Hi Scrimper , to my eyes that looks to be a class piece of work . Great contrast and lovely detail .

Thanks for showing .


----------



## scrimper (11 Sep 2013)

Thanks Eugene, in fairness it probably looks better in the photo than it actually is in real life.

Strangely I had more problems cutting out the surround than the fine detail of the subject, I did not break a single blade cutting out a stack of 4 of the internal bit but broke 3 blades cutting the leaves on the hardwood frame!


----------



## scrimper (11 Sep 2013)

The Eriba Turner":3a20a2b5 said:


> Well done,I like the contrasting woods.What finish will you use?
> Regards Keith



Thanks Keith

I have just given it a couple of coats of cheap spray varnish I bought from a pound shop.

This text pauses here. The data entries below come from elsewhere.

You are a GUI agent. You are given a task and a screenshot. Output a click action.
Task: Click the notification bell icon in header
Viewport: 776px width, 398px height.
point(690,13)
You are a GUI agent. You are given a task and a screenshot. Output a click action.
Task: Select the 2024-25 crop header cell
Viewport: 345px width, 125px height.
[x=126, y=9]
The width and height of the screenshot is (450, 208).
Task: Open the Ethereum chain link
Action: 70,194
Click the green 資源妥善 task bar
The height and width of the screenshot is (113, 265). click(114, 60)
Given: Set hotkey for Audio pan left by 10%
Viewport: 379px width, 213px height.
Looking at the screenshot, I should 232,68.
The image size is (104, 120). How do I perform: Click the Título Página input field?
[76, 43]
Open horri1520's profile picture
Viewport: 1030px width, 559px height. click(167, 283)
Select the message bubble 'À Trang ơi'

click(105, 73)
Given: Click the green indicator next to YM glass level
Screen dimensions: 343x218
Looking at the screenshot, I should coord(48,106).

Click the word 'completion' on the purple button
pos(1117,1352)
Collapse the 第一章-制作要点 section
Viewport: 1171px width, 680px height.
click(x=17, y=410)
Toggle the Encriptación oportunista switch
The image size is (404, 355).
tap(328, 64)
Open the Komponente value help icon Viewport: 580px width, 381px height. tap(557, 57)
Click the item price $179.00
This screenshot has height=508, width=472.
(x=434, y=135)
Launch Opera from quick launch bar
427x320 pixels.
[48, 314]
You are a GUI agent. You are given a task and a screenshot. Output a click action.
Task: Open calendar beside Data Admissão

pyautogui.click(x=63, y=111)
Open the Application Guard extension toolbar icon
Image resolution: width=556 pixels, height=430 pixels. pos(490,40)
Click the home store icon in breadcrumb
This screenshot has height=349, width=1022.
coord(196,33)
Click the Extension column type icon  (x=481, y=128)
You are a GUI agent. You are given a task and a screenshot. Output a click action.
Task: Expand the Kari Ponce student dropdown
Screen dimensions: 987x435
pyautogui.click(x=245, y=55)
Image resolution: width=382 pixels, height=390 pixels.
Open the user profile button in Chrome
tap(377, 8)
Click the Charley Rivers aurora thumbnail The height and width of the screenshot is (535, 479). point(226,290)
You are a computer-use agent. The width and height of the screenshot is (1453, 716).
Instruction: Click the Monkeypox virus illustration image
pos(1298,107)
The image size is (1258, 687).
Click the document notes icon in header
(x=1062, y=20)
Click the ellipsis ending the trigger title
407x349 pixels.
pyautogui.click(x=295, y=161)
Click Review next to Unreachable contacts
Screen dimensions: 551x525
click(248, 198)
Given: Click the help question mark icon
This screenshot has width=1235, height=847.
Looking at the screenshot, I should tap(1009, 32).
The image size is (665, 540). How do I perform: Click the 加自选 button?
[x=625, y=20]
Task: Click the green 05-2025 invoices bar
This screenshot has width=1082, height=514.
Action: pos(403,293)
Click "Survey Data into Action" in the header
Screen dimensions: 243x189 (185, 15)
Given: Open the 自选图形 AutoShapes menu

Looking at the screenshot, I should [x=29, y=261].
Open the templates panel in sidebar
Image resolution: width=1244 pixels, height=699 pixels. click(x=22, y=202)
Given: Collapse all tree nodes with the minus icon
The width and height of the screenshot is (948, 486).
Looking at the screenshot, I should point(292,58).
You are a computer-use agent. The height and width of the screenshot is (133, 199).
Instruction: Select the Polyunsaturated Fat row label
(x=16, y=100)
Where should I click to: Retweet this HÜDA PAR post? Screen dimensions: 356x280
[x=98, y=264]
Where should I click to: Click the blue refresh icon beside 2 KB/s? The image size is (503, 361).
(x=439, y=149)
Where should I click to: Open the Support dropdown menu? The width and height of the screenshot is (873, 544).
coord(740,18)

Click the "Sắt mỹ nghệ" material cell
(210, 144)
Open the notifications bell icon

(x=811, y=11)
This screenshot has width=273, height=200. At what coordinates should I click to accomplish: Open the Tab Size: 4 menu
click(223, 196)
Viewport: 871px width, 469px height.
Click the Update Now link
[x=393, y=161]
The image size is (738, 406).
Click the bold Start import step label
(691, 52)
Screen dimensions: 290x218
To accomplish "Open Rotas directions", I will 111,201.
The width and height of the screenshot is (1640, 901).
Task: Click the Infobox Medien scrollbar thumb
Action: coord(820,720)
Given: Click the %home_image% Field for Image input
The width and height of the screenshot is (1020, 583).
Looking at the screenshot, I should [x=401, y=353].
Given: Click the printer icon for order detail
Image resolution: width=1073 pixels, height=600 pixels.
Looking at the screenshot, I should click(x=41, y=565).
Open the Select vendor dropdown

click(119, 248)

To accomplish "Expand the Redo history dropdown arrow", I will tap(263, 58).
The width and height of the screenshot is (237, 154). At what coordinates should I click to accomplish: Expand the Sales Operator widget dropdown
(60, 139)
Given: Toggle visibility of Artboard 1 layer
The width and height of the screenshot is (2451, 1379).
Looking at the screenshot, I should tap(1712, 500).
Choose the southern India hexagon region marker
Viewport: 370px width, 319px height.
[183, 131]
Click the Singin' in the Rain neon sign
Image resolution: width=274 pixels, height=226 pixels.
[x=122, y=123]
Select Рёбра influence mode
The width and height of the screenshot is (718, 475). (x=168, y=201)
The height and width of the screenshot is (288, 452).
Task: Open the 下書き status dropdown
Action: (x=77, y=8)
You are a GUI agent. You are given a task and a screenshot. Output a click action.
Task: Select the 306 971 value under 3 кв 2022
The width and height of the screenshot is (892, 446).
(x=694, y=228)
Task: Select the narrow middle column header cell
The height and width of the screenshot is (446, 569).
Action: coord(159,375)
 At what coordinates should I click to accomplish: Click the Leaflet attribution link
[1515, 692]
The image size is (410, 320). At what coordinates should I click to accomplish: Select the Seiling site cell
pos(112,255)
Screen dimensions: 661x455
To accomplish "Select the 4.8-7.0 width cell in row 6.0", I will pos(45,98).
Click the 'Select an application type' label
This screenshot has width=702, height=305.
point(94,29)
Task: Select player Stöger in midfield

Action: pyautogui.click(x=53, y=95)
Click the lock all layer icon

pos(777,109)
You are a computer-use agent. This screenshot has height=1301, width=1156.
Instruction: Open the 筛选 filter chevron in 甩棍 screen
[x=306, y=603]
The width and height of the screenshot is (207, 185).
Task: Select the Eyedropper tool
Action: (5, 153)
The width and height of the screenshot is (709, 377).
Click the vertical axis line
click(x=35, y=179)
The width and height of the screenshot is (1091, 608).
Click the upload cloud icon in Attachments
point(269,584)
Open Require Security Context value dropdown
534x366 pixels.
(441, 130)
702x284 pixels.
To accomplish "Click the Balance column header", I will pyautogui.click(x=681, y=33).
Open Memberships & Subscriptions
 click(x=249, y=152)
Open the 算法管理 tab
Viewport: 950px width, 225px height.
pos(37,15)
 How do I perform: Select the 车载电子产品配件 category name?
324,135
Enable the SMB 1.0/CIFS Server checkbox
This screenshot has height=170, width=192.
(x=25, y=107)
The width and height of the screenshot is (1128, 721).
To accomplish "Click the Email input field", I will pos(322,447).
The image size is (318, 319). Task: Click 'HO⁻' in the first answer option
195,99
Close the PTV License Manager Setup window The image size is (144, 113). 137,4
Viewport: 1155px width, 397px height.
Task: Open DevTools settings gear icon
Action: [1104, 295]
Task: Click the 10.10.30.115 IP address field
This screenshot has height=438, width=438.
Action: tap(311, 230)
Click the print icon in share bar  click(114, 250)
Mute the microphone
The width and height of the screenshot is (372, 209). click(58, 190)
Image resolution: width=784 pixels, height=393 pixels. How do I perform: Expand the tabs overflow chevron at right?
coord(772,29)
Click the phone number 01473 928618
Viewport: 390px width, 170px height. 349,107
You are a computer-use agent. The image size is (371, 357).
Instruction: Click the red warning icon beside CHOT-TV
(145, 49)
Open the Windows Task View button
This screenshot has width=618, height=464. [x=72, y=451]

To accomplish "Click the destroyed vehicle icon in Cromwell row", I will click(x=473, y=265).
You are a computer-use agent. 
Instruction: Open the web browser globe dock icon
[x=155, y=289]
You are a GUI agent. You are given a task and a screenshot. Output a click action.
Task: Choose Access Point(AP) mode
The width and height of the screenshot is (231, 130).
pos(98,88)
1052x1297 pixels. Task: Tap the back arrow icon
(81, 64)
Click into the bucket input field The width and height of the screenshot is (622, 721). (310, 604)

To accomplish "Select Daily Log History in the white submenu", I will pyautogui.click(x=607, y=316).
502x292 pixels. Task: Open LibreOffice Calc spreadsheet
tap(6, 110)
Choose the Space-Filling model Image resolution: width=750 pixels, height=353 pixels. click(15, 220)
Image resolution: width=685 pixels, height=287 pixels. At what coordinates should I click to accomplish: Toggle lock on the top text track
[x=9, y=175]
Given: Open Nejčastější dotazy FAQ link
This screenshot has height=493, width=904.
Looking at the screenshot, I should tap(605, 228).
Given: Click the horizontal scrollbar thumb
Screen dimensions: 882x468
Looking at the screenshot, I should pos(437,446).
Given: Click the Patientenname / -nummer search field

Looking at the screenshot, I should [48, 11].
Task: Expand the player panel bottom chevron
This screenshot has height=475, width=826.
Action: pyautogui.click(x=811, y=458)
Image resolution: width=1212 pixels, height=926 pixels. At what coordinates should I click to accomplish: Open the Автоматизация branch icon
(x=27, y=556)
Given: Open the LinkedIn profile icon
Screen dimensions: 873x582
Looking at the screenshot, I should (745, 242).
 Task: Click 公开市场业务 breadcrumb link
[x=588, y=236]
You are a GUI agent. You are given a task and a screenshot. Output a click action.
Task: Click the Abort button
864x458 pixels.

TBH I am hopeless at doing the finish I always feel that I have spoilt the work afterwards.

I am very open to suggestions as to the best way to finish fretwork.


----------



## ChrisR (11 Sep 2013)

scrimper":2xjy6xlo said:


> The Eriba Turner":2xjy6xlo said:
> 
> 
> > Well done,I like the contrasting woods.What finish will you use?
> ...



Scrimper.

Lemon oil is the easiest followed by Tung Nut oil, I use both.

Lemon has the viscosity of water, Tung oil has the viscosity of light machine oil, so the Lemon is very easy to get into all intricate cuts, but Tung oil is food and toy safe, bearing in mind, nut allergy.

Both above available from Axminster and Tool Station.

Regards.

Chris R.


----------